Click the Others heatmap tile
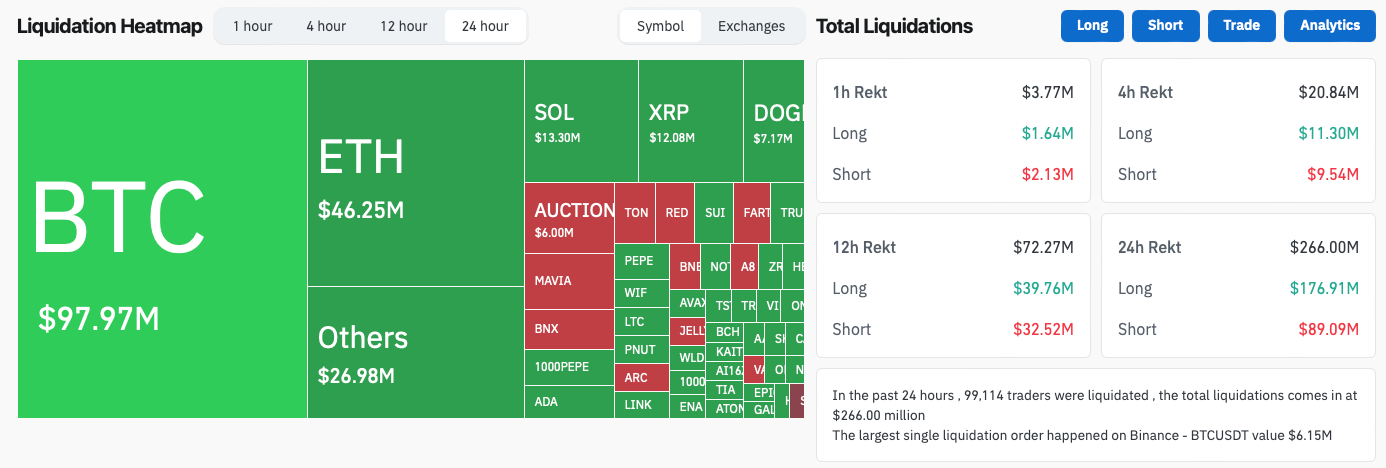Screen dimensions: 1386x468 pyautogui.click(x=415, y=352)
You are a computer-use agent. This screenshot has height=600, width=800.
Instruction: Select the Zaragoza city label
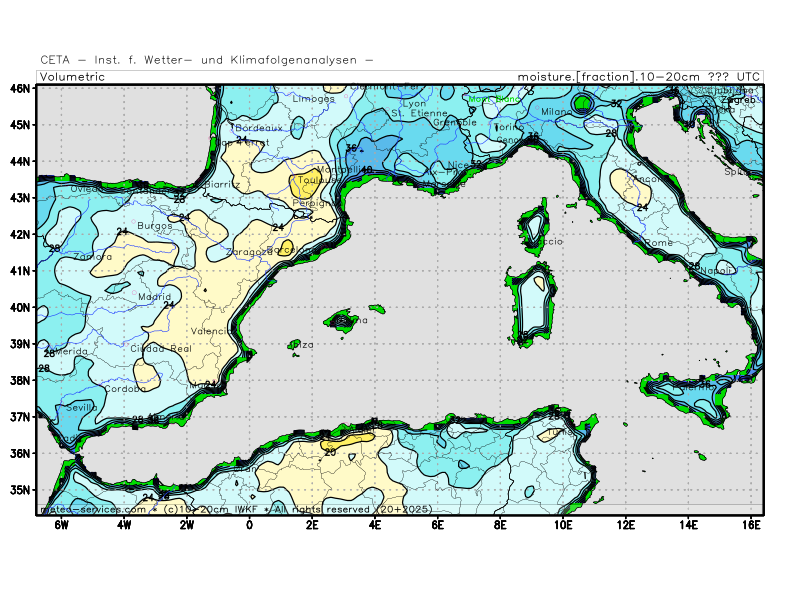[x=248, y=252]
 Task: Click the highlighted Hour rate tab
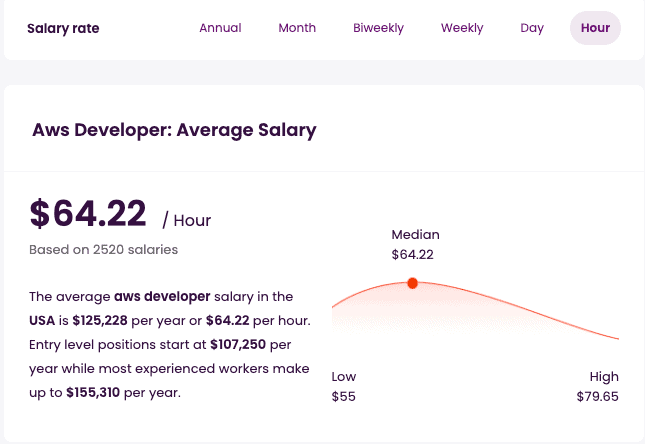pos(595,28)
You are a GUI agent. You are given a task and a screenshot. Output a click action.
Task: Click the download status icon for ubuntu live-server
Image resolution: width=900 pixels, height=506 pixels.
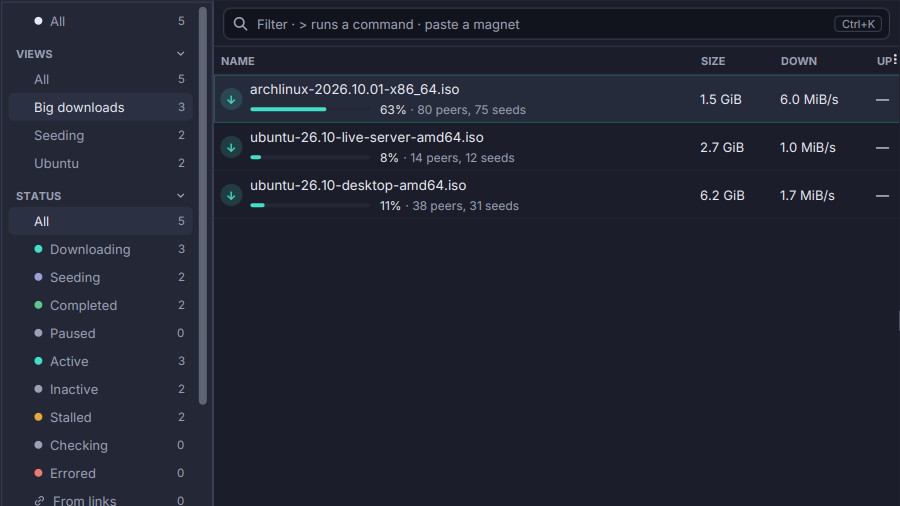pyautogui.click(x=231, y=147)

··········

Work instruction>
Starting at the line that contains "You are a GUI", write out every line through the final line of the entries, word for word; skip any pictures.

Your solution>
You are a GUI agent. You are given a task and a screenshot. Output a click action.
Task: Click the download status icon for ubuntu live-server
Image resolution: width=900 pixels, height=506 pixels.
pyautogui.click(x=231, y=147)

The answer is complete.